# 文档摘录
- - - - - - -
Ragel是一个状态机编译器,类似Lex,主要是用来处理字符输入,用于语法解析。简单的文本处理工作一般用正则表达式,或者用awk/sed这些工具就可以处理了,之所以使用Ragel是为了当你的代码的核心任务是解析文本,而且需要高效地处理数据,比如一个SMTP引擎,HTTP引擎,那么Ragel可以按你定义好的语法,生成一个状态机嵌入到你的代码中。因为这个状态机是专门针对你预定义的语法,且以你的原生代码执行,效率自然比正则表达式,awk这些通用工具高的多(据说媲美汇编)。Ragel支持生成C/C++/Java/Ruby/D/C#等各种语言。
大家可以去官网自行下载最新的Ragel源代码,官网地址 点击这里
这里也给出一份已经下载好的Ragel源代码,大家也可以在这里下载
ragel-6.10
colm-0.13.0.7
ragel官方使用指南pdf
安装使用Ragel也需要colm,所以上面的请全部下载下来
输入 tar xvf colm-0.13.0.7.tar.gz,解压colm
输入 cd colm-0.13.0.7,进入源码目录
输入 yum install libtool gcc g++ autoconf automake,安装编译所需组件
输入 ./configure,执行配置操作
输入 make,编译源代码
输入 make install,将colm安装到系统上
输入 tar xvf ragel-6.10.tar.gz,解压ragel
输入 cd ragel-6.10,进入源码目录
输入 ./configure,执行配置操作
输入 make,编译源代码
输入 make install,将Ragel安装到系统上
#include <iostream>
#include <string.h>
#include <stdint.h>
#include <stdlib.h>
#include <sys/time.h>
%%{
machine parser;
action save_symbol
{
if (*(fpc - 1) == '-')
is_negative = true;
}
action save_number
{
number = number * 10 + *(fpc - 1) - '0';
}
main := ("+" | "-" %save_symbol)? (digit %save_number)+;
write data;
}%%
uint64_t getCurrentMS()
{
struct timeval t;
gettimeofday(&t, NULL);
return t.tv_sec * 1000ul + t.tv_usec / 1000;
}
void test_myatoi(int argc, char* argv[])
{
if (argc < 2)
{
std::cout << "Please input integer number" << std::endl;
return;
}
bool is_negative = false;
int64_t number = 0;
int cs;
%% write init;
const char *p = argv[1];
const char *pe = p + strlen(p);
const char* eof = pe;
%% write exec;
if (cs == parser_error)
- - - - - - -
# 待办任务
(A) 把Ragel教程中从“is_negative = true;”起、直至并包含“uint64_t getCurrentMS()”的这一段逐字照录。
(B) 接着Ragel教程的末尾往下续写。
- - - - - - -
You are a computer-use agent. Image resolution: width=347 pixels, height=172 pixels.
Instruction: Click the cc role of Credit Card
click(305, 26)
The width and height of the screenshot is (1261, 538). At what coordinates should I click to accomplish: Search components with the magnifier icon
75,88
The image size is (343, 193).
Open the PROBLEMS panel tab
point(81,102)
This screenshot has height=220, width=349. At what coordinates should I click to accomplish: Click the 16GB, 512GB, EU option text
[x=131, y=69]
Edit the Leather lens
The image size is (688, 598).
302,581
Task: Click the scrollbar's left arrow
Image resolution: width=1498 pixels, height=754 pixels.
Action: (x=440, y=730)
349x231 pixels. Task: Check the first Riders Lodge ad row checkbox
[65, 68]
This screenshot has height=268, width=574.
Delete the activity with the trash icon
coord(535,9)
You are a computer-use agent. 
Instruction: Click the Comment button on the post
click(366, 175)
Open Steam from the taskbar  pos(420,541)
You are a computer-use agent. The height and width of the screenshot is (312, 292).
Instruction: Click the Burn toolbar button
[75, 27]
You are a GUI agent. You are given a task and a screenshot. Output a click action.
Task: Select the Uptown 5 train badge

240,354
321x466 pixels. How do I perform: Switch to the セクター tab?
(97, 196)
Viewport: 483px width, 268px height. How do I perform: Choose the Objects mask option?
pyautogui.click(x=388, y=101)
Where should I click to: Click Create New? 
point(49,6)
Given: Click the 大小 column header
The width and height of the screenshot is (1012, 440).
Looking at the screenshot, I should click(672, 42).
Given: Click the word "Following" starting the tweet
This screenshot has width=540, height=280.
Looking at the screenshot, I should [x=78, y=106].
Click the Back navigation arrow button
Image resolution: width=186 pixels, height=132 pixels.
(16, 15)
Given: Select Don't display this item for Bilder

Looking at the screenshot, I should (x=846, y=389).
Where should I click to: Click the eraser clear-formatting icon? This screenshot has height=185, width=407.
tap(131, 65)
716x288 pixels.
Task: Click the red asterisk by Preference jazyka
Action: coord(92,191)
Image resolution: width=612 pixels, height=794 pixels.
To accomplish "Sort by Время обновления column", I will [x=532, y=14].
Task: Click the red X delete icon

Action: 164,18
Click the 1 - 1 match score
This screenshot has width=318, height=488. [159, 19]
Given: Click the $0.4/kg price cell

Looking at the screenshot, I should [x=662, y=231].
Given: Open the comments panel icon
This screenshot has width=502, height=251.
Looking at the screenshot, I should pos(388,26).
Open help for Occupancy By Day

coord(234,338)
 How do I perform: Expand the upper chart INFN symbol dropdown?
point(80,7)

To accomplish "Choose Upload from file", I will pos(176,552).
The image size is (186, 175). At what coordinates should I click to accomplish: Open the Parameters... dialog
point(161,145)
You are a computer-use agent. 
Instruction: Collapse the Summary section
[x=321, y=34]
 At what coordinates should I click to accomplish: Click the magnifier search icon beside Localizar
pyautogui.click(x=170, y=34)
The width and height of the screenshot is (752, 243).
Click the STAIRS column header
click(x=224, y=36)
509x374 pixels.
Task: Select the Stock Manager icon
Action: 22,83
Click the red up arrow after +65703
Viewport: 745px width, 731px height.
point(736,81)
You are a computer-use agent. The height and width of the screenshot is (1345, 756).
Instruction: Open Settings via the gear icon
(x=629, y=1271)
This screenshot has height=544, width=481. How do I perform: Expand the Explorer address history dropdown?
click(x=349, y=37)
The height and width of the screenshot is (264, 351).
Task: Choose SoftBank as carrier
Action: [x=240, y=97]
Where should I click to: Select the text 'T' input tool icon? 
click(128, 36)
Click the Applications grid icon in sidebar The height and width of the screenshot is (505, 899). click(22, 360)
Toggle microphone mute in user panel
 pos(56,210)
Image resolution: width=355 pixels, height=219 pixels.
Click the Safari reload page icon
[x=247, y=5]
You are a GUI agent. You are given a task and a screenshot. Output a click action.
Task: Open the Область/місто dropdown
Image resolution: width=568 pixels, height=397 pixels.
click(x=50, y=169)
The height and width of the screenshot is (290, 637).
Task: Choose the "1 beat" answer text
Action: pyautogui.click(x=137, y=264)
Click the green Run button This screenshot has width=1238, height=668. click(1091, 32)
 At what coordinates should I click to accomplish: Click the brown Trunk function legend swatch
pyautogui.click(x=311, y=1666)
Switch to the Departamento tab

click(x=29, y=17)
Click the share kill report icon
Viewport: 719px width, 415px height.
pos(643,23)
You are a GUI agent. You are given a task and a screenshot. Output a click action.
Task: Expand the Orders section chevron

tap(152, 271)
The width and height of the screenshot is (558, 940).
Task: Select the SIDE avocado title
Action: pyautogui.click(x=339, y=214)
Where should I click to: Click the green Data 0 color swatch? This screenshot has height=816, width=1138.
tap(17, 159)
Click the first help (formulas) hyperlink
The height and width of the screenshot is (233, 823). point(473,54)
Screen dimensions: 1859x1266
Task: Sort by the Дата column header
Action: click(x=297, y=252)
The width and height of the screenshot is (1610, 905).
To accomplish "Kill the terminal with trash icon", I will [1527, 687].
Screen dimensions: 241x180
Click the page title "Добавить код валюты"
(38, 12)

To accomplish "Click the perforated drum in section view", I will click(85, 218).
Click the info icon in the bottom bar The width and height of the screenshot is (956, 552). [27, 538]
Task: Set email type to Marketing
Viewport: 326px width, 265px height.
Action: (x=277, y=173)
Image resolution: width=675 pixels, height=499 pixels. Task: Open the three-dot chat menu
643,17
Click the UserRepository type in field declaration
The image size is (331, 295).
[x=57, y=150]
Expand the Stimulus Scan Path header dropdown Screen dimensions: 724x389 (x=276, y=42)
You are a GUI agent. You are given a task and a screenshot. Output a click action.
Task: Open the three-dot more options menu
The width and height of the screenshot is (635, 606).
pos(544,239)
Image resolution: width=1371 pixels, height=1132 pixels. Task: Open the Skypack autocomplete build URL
- - - - - - -
# 逐项答复
(A)
is_negative = true;
}
action save_number
{
number = number * 10 + *(fpc - 1) - '0';
}
main := ("+" | "-" %save_symbol)? (digit %save_number)+;
write data;
}%%
uint64_t getCurrentMS()

(B)
{
std::cout << "Parse fail, please input integer number" << std::endl;
}
else
{
if (is_negative)
number = -number;
std::cout << "Parse successful, input number=" << number << std::endl;
}
}
void test_efficiency()
{
const char* str = "865466464";
int64_t number;
uint64_t start_time = getCurrentMS();
for (size_t i = 0; i < 1000000000; i++)
{
number = atol(str);
}
std::cout << "execute system atoi need " << getCurrentMS() - start_time << "ms" << std::endl;
start_time = getCurrentMS();
for (size_t i = 0; i < 1000000000; i++)
{
bool is_negative = false;
int64_t number = 0;
int cs;
%% write init;
const char *p = str;
const char *pe = p + strlen(p);
const char* eof = pe;
%% write exec;
if (cs == parser_error)
{
std::cout << "Parse fail" << std::endl;
}
}
std::cout << "execute self atoi need " << getCurrentMS() - start_time << "ms" << std::endl;
}
int main(int argc, char* argv[])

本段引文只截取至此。